Segundo dados da Game Brasil, cerca de 73,4% dos brasileiros consomem games e os jogos eletrônicos alcançaram US$ 123,3 bilhões no mundo todo em 2020. Apesar da expansão do setor, Gouveia considera que ainda há um contingente grande de pessoas que está fora desse mercado. “Os consoles e os jogos dessas platafomas são muito caros no Brasil, e estão fora da realidade da maioria dos nossos jovens. Por outro lado, o consumo de jogos eletrônicos pelo celular é mais democratizado, pela facilidade em ter um smartphone e opções de planos de internet”, aponta o economista.

A partir dessa análise é possível entender que faltam políticas públicas de melhorias na qualidade de vida e inserção desses jovens no mercado de trabalho, segundo Gouveia. “É um mercado com potencial, mas ainda esbarra na questão econômica desses jovens. Nesse momento, surge o desafio de incluir esse público no mercado de trabalho, bem como ofertar qualificação. As universidades também podem aproveitar esse mercado geek em crescimento, e pensar na oferta de cursos para o setor”, analisa.


Cultura geek como ferramenta educativa

Não apenas de produtos e consumo vive a cultura geek.

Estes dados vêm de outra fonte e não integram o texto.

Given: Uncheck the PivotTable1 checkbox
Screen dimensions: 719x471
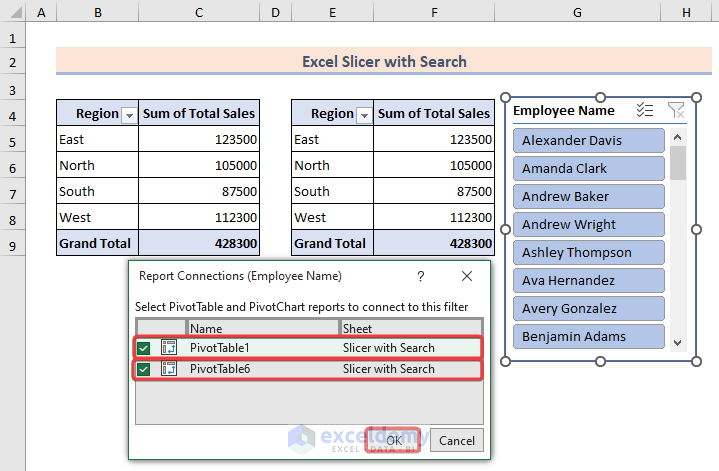Looking at the screenshot, I should click(145, 348).
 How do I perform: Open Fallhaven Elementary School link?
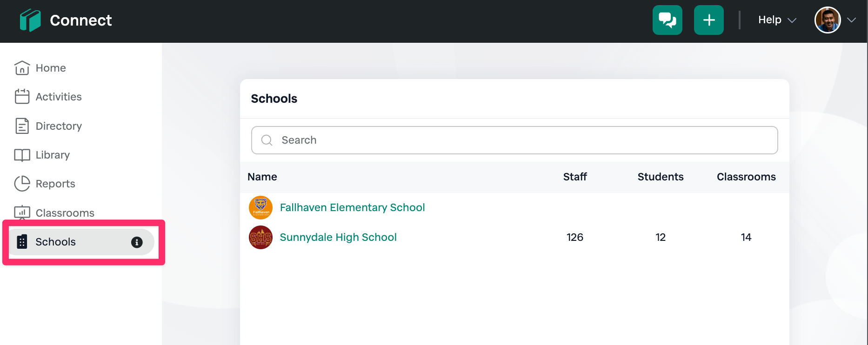[352, 207]
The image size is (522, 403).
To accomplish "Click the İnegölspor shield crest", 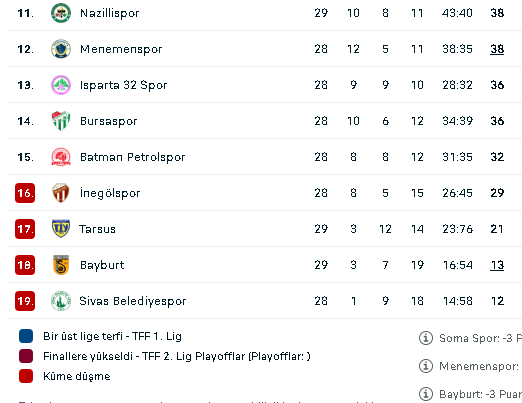I will click(x=61, y=193).
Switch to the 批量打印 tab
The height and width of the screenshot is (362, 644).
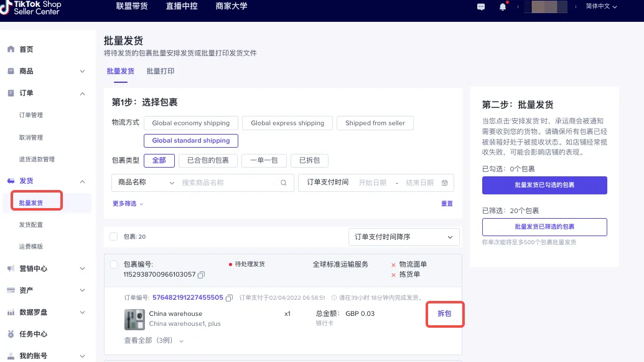[x=159, y=71]
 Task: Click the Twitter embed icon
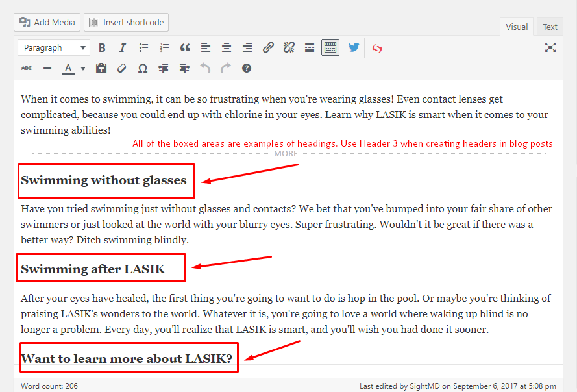[x=353, y=47]

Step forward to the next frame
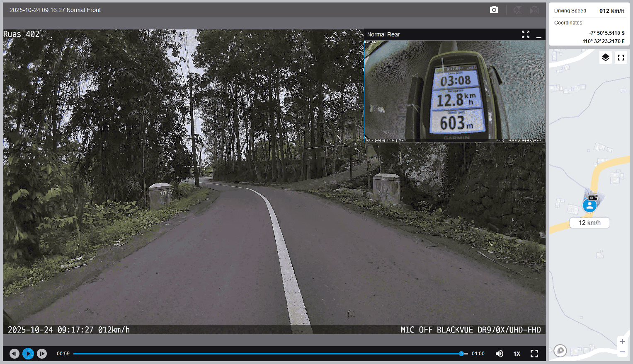click(x=42, y=354)
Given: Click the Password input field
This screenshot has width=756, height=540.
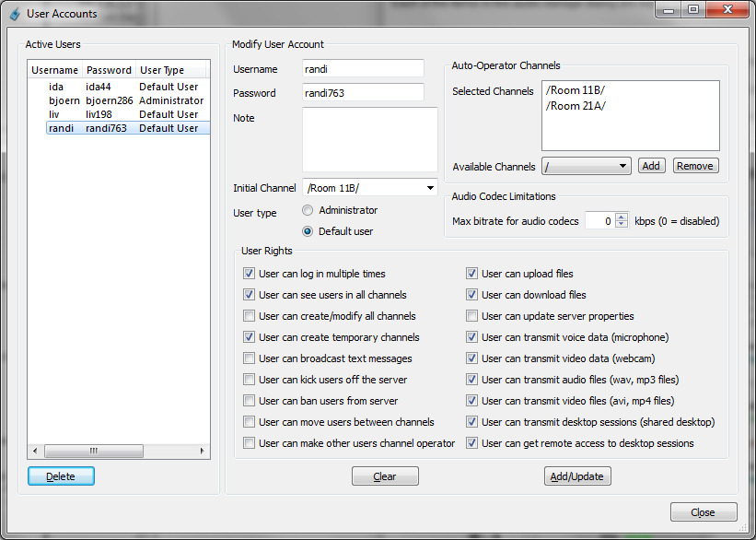Looking at the screenshot, I should point(363,93).
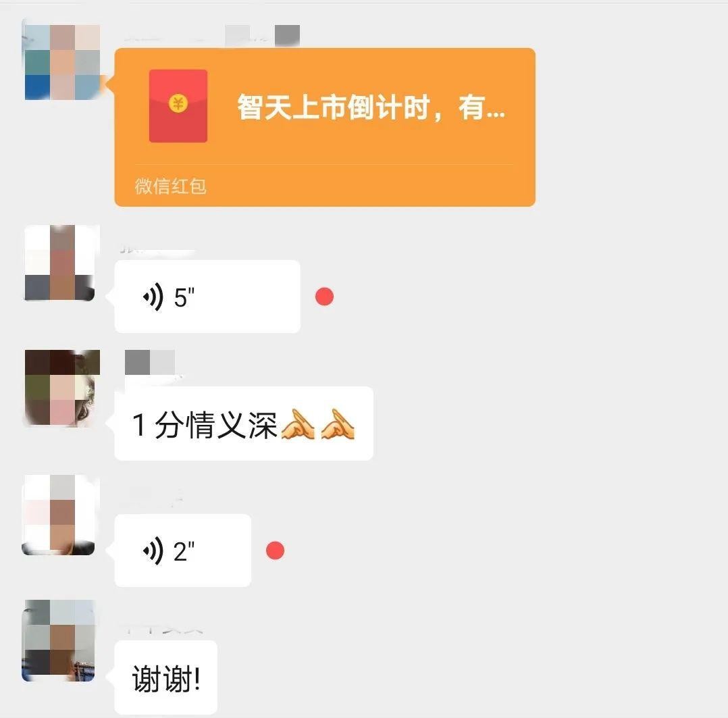728x718 pixels.
Task: Open avatar of the 2" voice message sender
Action: point(59,515)
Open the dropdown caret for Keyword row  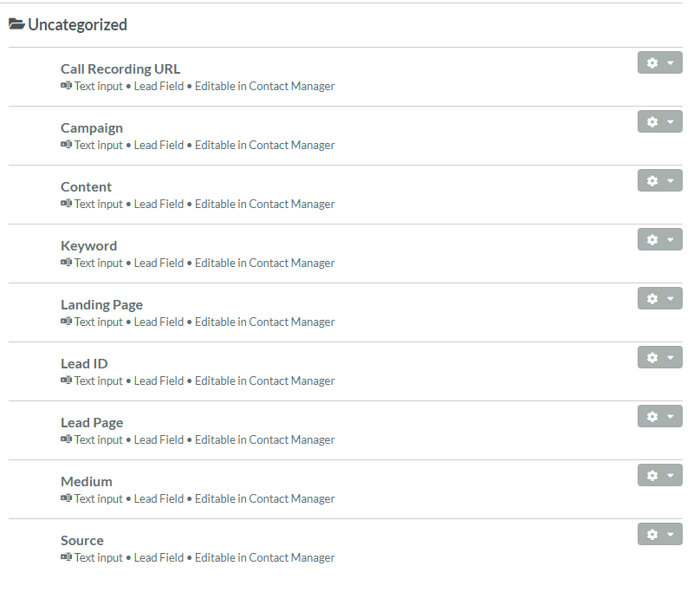[x=670, y=239]
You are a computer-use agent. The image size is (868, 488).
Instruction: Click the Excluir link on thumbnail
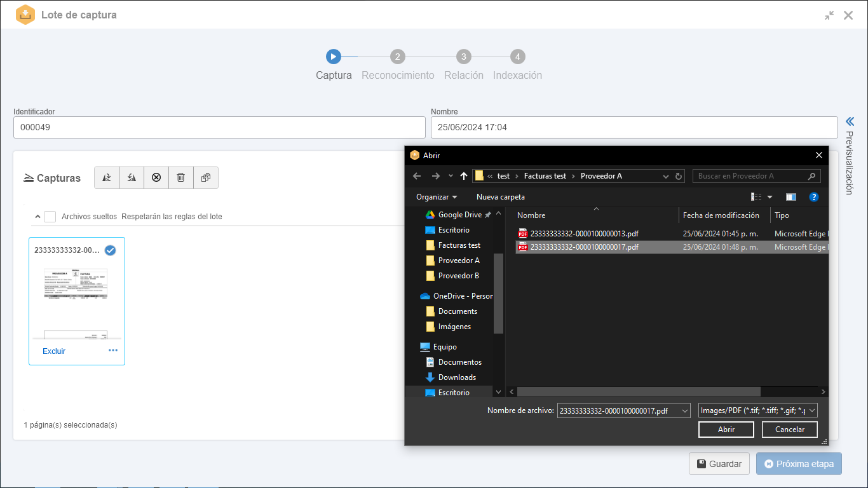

O gestor de marketing e mestre em comunicação pela USCS, Evandro Gabriel Izidoro Merli, de 27 anos, realizou uma pesquisa para a dissertação de mestrado e analisou o uso de elementos geek para disseminar a divulgação científica entre jovens, com idades entre 15 e 18 anos, período em que se inicia a jornada para a vida acadêmica e profissional. “Utilizei o conceito de ‘nerdologia’, uma linguagem mais acessível, com uso de elementos ilustrativos e nas tendências, para atrair a atenção desse público aos temas ligados à ciência”, afirma.

Merli defende que ao utilizar o método, temas considerados mais difíceis e menos atrativos podem ser inseridos no meio adolescente. “Por exemplo, se vamos abordar como uma célula se regenera, talvez só isso não desperte a atenção. Mas, se eu perguntar ao jovem: Você quer entender como o Wolverine se regenera?, consigo trazer quem é fã do personagem ao assunto e relacionar fatos científicos com aquele mundo que ele gosta”, exemplifica.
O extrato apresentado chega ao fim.